Clinical correlates, outcomes, and predictors of inflammatory ocular disease associated with rheumatoid arthritis in the biologic era

Objective. Inflammatory ocular disease (IOD) is a rare but severe extraarticular manifestation of rheumatoid arthritis (ExRA) with high mortality. The aim of our study was to examine clinical characteristics of IOD in rheumatoid arthritis (RA) and their effect on disease severity and outcomes in recent years. Methods. A retrospective cohort of RA patients with IOD evaluated between 1996 and 2013 was assembled and compared to RA comparators without IOD and matched for age, sex, and disease duration. Results. We identified 92 patients (69% female; mean age 62 yrs) with IOD: 33 scleritis, 23 episcleritis, 21 peripheral ulcerative keratitis (PUK), 14 uveitis, and 1 with orbital inflammation. The majority of patients with scleritis, episcleritis, and PUK was seropositive versus uveitis (> 80% vs 62%, p = 0.048).
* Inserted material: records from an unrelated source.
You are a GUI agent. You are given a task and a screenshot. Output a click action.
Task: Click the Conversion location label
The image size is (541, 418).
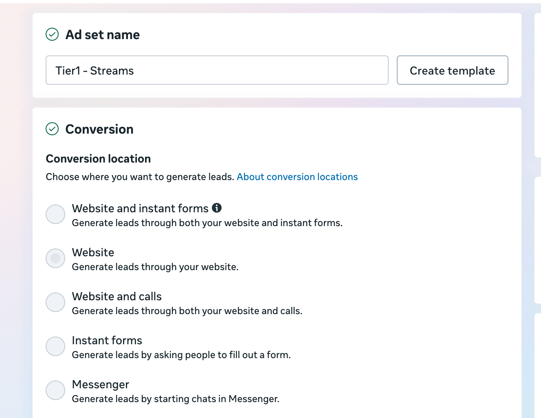98,158
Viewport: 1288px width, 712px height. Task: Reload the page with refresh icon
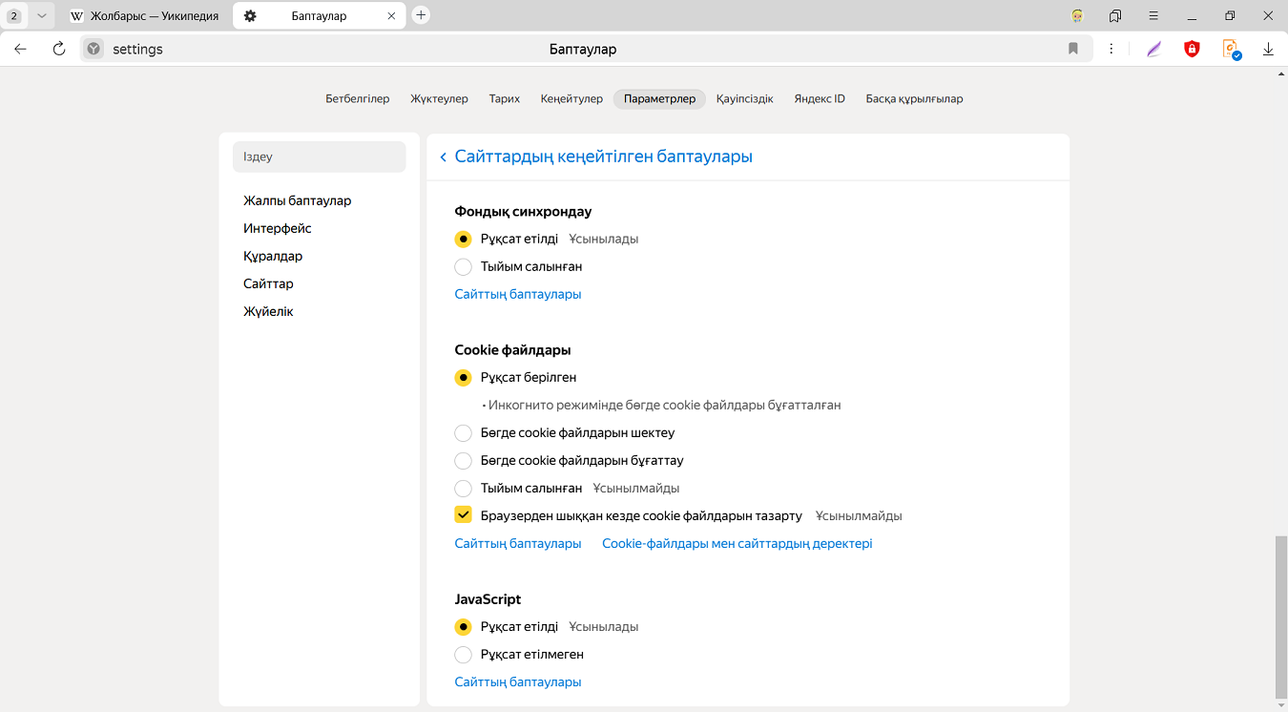[59, 49]
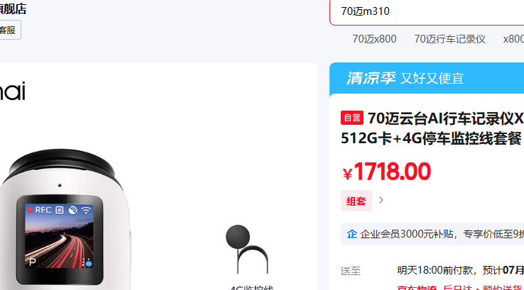This screenshot has width=524, height=290.
Task: Click the 4G监控线 accessory image
Action: tap(248, 249)
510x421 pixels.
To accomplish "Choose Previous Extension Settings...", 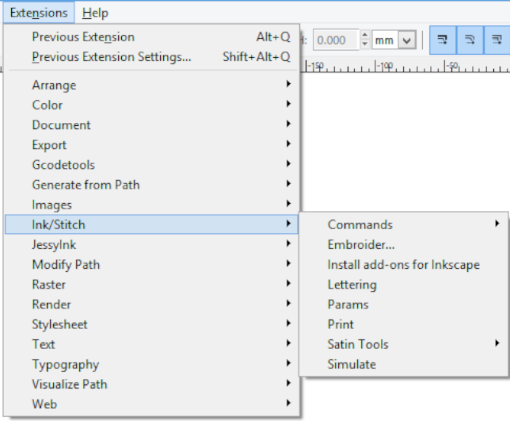I will (x=112, y=57).
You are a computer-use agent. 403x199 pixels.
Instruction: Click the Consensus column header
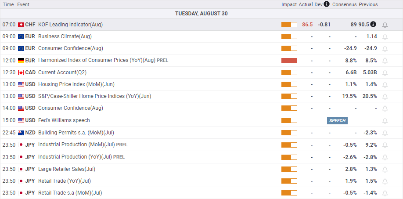(345, 4)
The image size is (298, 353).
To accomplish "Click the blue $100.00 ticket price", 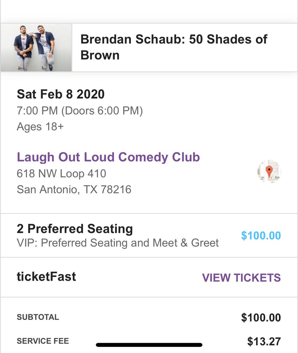I will [x=261, y=236].
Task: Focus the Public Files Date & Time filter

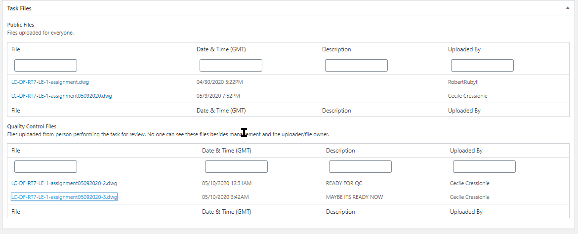Action: [x=231, y=65]
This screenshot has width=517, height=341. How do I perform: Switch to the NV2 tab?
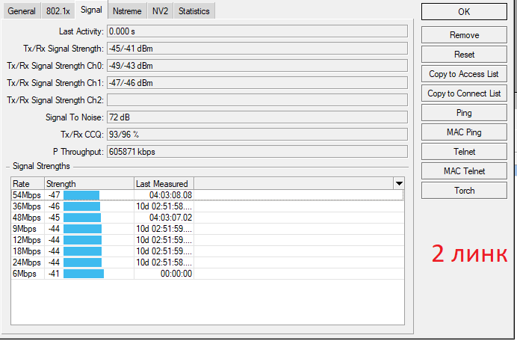(160, 10)
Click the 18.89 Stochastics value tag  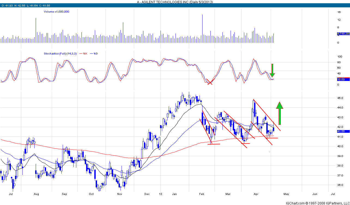tap(341, 79)
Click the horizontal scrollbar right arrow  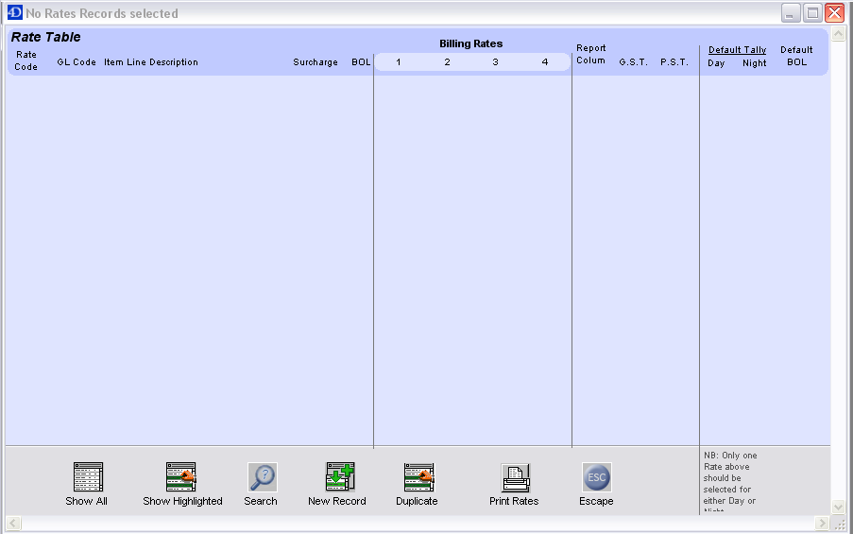[x=822, y=523]
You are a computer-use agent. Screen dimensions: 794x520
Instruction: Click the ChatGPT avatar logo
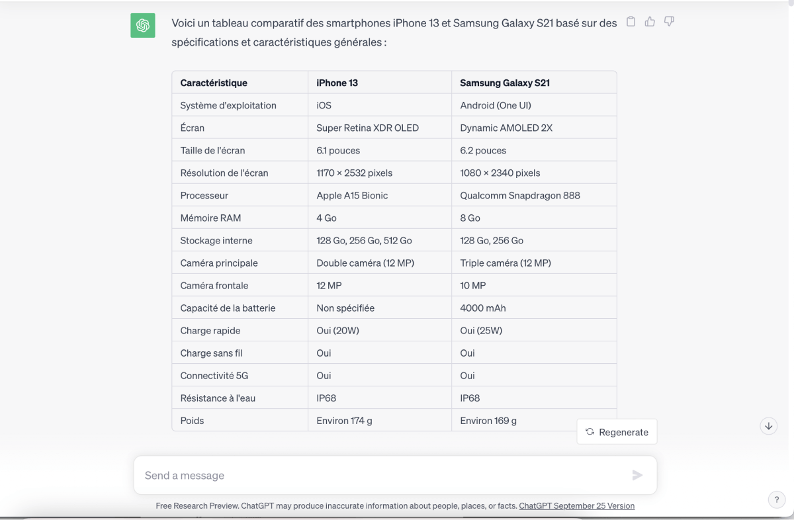(143, 25)
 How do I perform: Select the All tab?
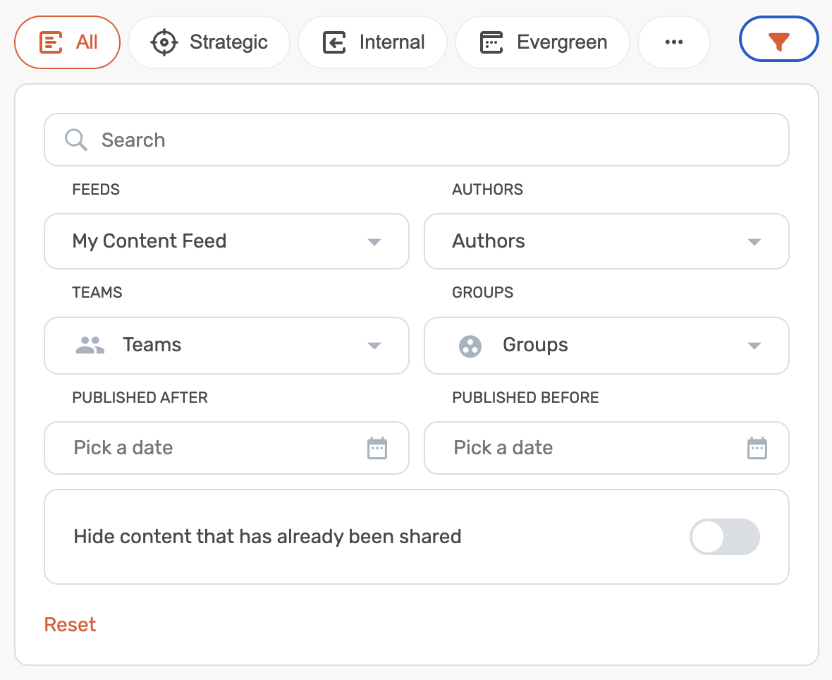point(68,42)
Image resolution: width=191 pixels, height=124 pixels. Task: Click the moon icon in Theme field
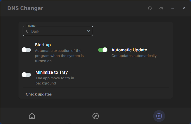(x=28, y=31)
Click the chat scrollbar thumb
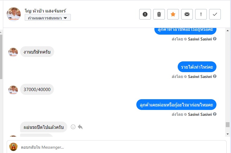 coord(228,124)
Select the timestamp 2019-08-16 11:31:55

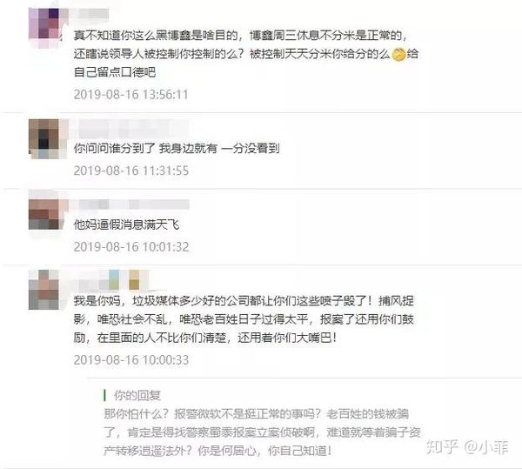[131, 171]
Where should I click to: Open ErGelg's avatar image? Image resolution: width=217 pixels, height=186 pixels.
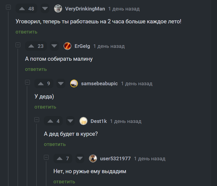tap(67, 46)
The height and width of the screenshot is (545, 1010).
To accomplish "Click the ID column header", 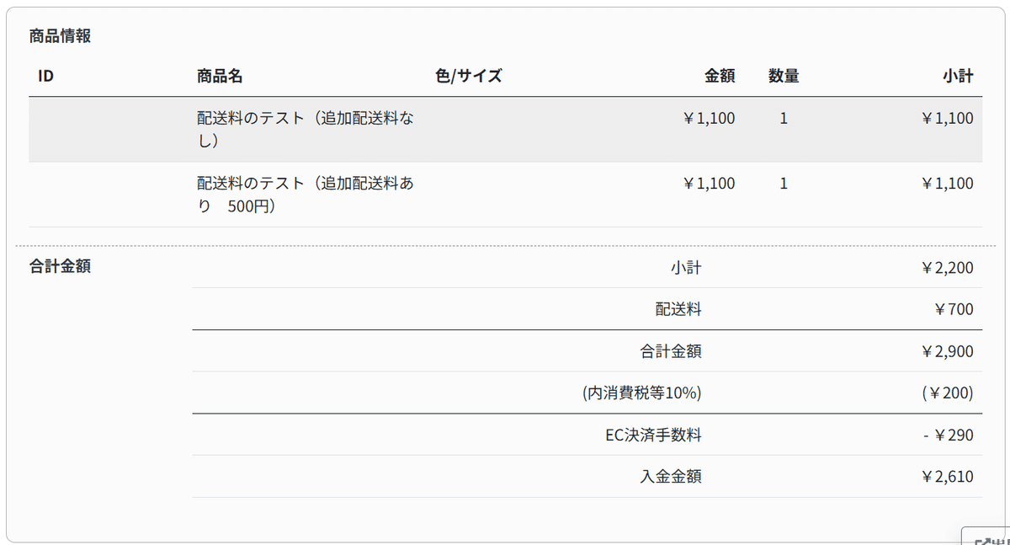I will pos(46,76).
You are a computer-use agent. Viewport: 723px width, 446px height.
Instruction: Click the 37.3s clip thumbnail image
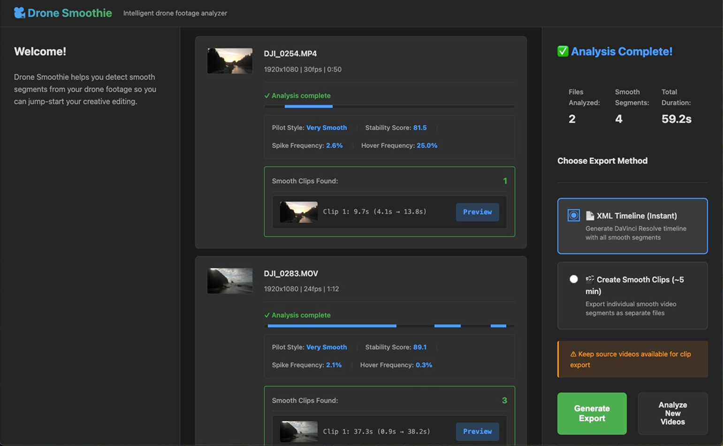(x=299, y=431)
PUK and scleritis were more symptomatic compared to episcleritis and uveitis, and often required systemic therapy. Time to esolution was longer in scleritis than episcleritis (p = 0.01). PUK, scleritis, and uveitis had severe ocular sequelae. Prevalence of severe ExRA (18% vs 4%, p = 0.004) and dry eye syndrome (42% vs 26%, p = 0.024) was higher among patients with IOD than comparators. The incidence of new ExRA over 5-year followup was also higher among cases (29% vs 11%, p = 0.022). Ten-year survival was similar among RA patients with and without IOD (66% vs 64%, p = 0.56), with no differences noted among IOD subtypes. Conclusion. This large single-center study highlights the variable presentation and outcomes of IOD in RA. Although ocular complications are associated with significant morbidity, it is reassuring that survival among those with IOD is now similar to those without ocular disease.